What’s my beef with such statements? They are legally incorrect.  That is, they got the MAY wrong.  (They also likely got the MUST wrong. Permit me to play tactical trainer for the moment, hopefully better than those I criticize play lawyer . . .  such advice will get good guys killed, a la universally accepted notions such as “## foot rule,” “action beats reaction,” or failure of OODA loop principles).  I fear prosecutors and civil plaintiffs will see such published writing as legal and/or tactical gospel and proceed accordingly.  Maybe such statements are born of political correctness, fear of legal liability, “bad ass” appearance avoidance, or response to ameliorate concerns of those who allege (incorrectly) that “stand your ground” laws allow someone to shoot another simply because “they feel threatened.”  Respectfully, none of that is appropriate, from where I stand.

LEOs frequently shoot “unarmed” people or people who are not doing one of the above enumerated acts.  Something way north of a majority are within agency policy, completely lawful, morally acceptable, and tactically sound.  Such shootings almost always survive against a claim of “excessive force” as well.  Similar scenario defensive shootings by civilians often rightfully have the same result.  The law of self defense generally requires only that someone “reasonably believe” deadly force is necessary either to defend against imminent great bodily harm or death to an innocent, or to stop the imminent or in progress commission of a specified type crime.  There is an objectively “reasonable” LEO standard as well.  A high standard indeed, but perfect prediction of future events is not required to answer the MAY and MUST.

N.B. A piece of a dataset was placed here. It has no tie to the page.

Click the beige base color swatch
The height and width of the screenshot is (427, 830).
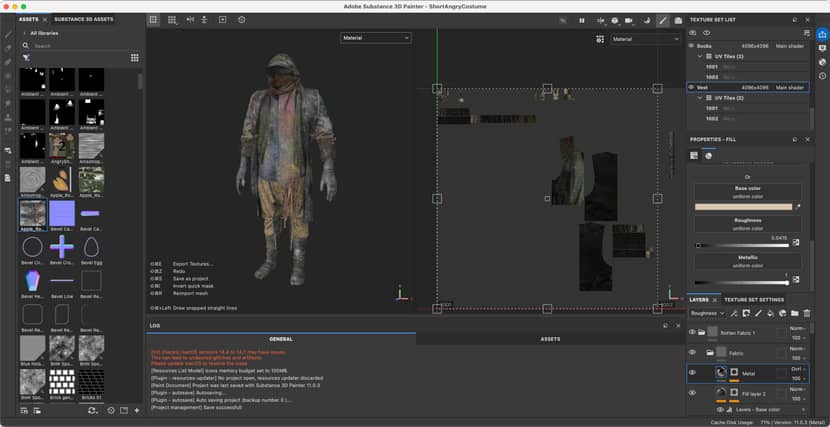(742, 206)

I would never suppose that attorney me (or anyone else, regardless of calling) could completely and always correctly advise on the use of deadly force MUST question for another.   However, the MAY question of the developing grump I express here is answered in no uncertain terms by numerous Federal and state cases.  Here are some examples of case quotes/holdings which express the use of force concept:

  • “We accept for the present purposes that, once past Sergeant Carr, Montoute never turned to face him again, and Montoute never actually pointed the sawed-off shotgun at anyone. But there was nothing to prevent him from doing either, or both, in a split second. At least where orders to drop the weapon have gone unheeded, an officer is not required to wait until an armed and dangerous felon has drawn a bead on the officer or others before using deadly force.”  (LEO; Montoute v. Carr, U.S. Court of Appeals, Eleventh Circuit, 1997).
  • In order to successfully invoke stand your ground immunity, a defendant need not “see a weapon,” or “have brandished his gun, fired a warning shot or told the attackers to stop because he had a gun.”  (Civilian defender; Mobley v. State of Florida, Third District Court of Appeal, 2014).
  • “Where the officer has probable cause to believe that the suspect poses a threat of serious physical harm, either to the officer or to others, it is not constitutionally unreasonable to prevent escape by using deadly force. Thus, if the suspect threatens the officer with a weapon or there is probable cause to believe that he has committed a crime involving the infliction or threatened infliction of serious physical harm, deadly force may be used if necessary to prevent escape, and if, where feasible, some warning has been given.”  (LEO; Tennessee v. Garner, U.S. Sup. Ct., 1985).
  • “If Davis’s reasonable belief that Bubblegum had a gun had been correct, he had one or two seconds left to live.   See People v. Desmond, 93 A.D.2d 822, 460 N.Y.S.2d 619, 620 (2d Dep’t 1983) (question is not whether the defendant was “in actual peril of his life,” but whether “he reasonably believed he was in such peril”).”  (Civilian; Davis v. Strack, U.S. Court of Appeals, Second Circuit, 2001).
  • “It is not necessary that the danger which gave rise to the belief actually existed; it is sufficient that the person resorting to self-defense at the time involved reasonably believed in the existence of such a danger, and such reasonable belief is sufficient even where it is mistaken. In forming such reasonable belief a person may act upon appearances. In other words, it is sufficient that the danger was reasonably apparent.”  (LEO; Davis v. Freels, U.S. Court of Appeals, Seventh Circuit, 1978).
  • “The test of reasonableness under the Fourth Amendment is not capable of precise definition or mechanical application.”  (Bell v. Wolfish, U.S. Sup. Ct., 1979, as quoted in Graham v. Connor).
  • “[T]he Constitution does not require that certitude precede the act of self protection.”  (LEO; Elliot v. Leavitt, U.S. Court of Appeals, Fourth Circuit, 1996, see also Wilkinson v. Torres, U.S. Court of Appeals, Ninth Circuit, 2010).  (Note, these two cases also discuss and explain the seminal law on multiple  shots to eliminate threat and unlikely requirement for target reassessment before re-engagement).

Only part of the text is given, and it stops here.